# Task goal
Find every line containing the word "Given" in the records below; report only how many there are.

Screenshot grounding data
━━━━━━━━━━━━━━━━━━━━━━━━━━━━━━

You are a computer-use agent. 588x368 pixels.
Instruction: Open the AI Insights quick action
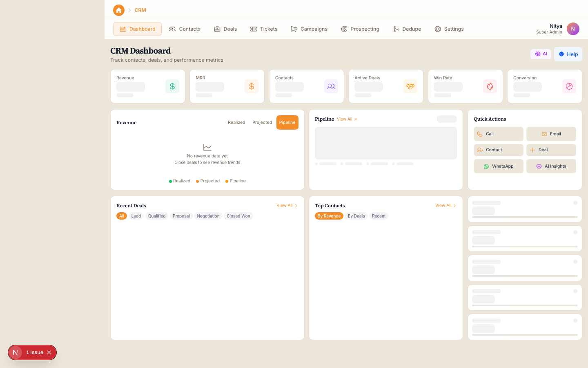551,166
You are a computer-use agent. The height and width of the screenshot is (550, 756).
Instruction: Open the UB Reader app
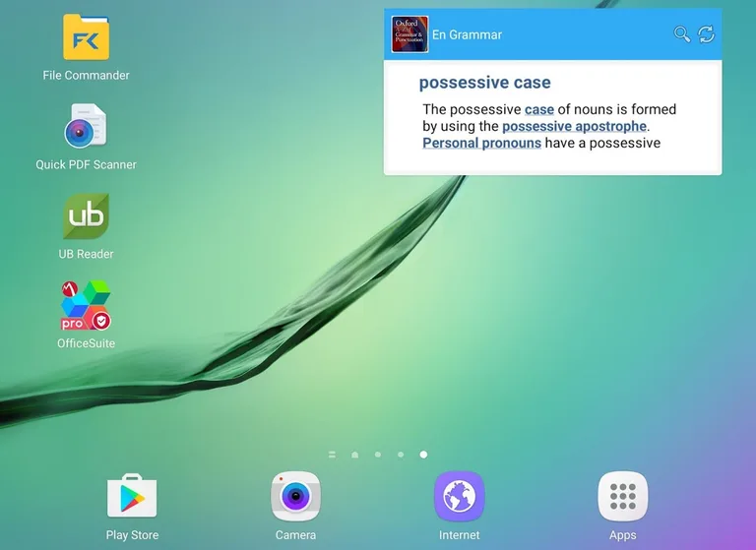86,217
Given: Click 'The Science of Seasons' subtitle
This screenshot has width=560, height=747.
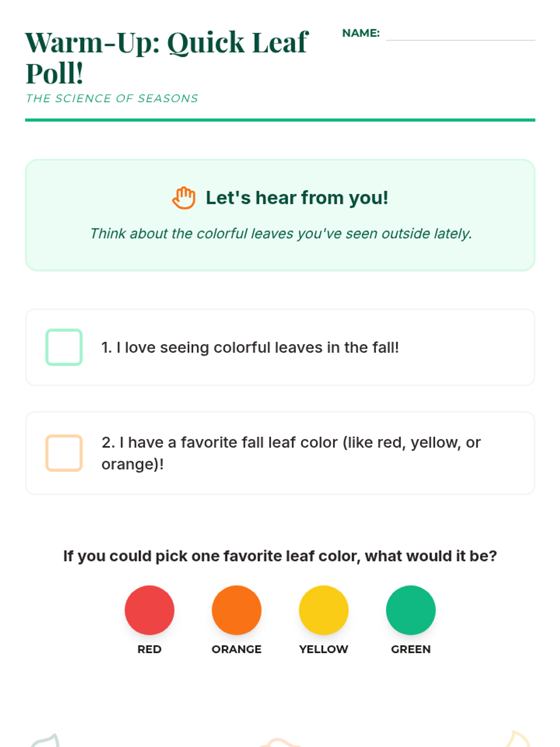Looking at the screenshot, I should point(112,99).
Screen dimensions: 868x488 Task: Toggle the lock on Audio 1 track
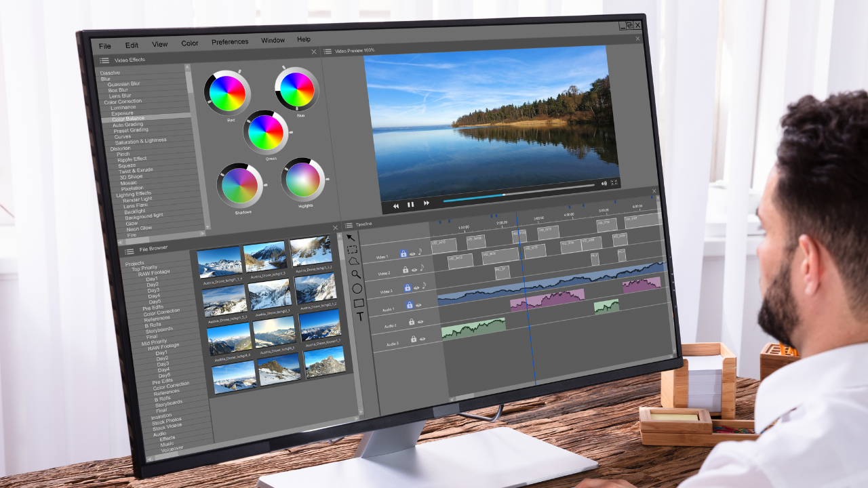410,305
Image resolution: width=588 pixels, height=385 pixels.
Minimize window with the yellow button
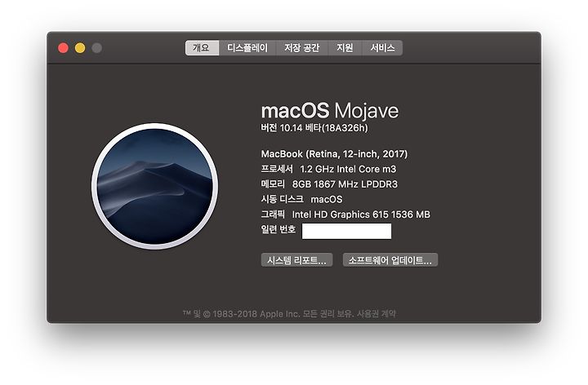(80, 48)
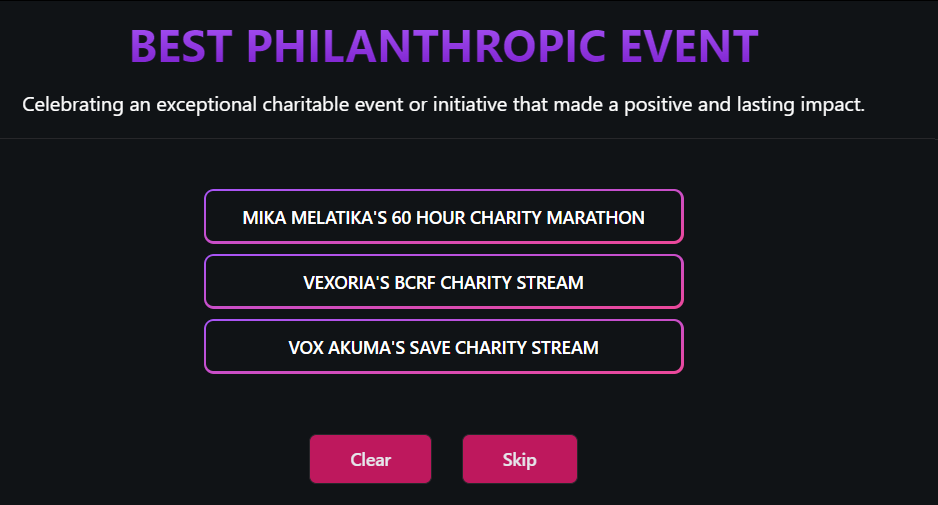Pick the last nominee, Vox Akuma's stream

point(443,347)
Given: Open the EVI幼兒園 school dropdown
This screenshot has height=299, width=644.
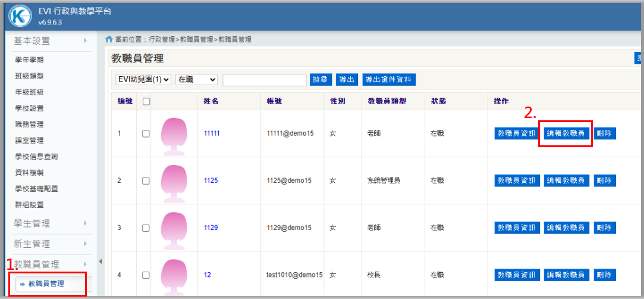Looking at the screenshot, I should pyautogui.click(x=143, y=80).
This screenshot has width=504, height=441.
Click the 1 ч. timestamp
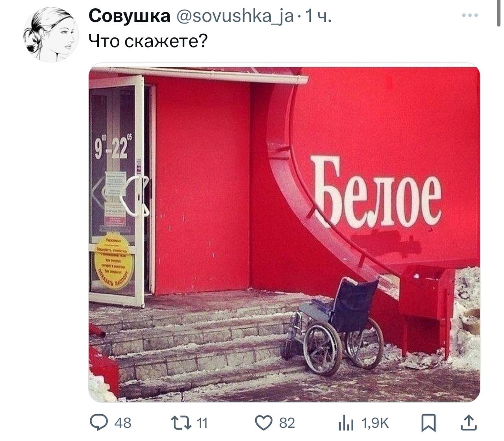tap(318, 17)
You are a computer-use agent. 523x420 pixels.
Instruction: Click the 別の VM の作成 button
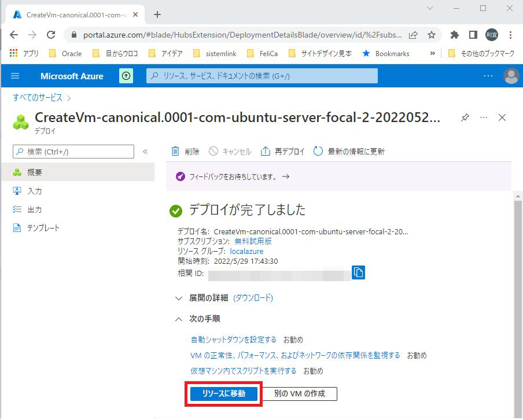[299, 393]
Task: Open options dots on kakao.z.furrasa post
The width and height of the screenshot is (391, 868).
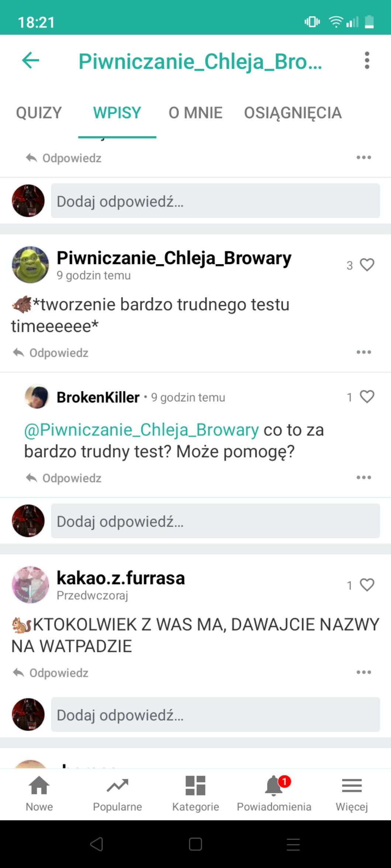Action: 364,672

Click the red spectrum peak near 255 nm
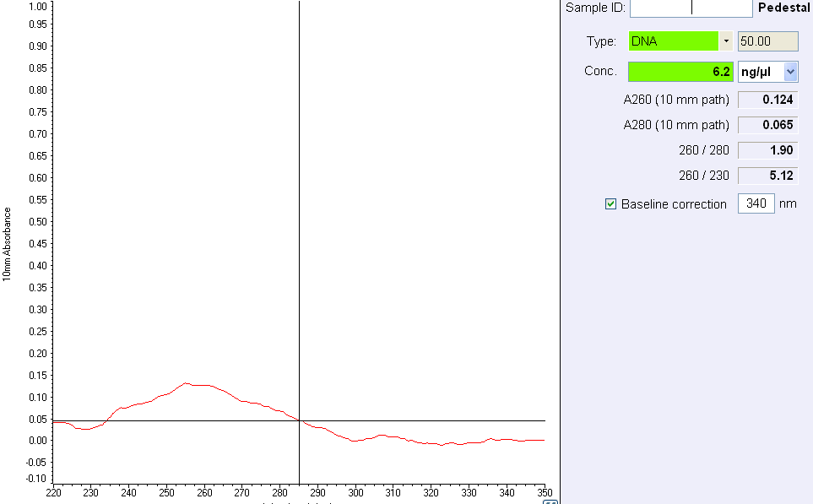coord(186,383)
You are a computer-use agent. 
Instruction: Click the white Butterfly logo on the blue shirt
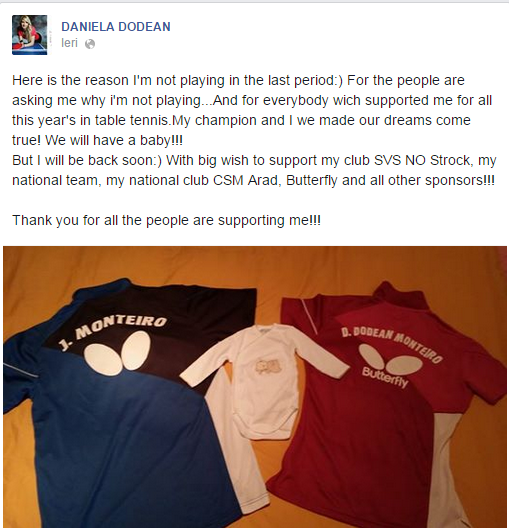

━━━━━━━━━━━━━━━━━━━━━━━━━━━━━━

# Written solution
2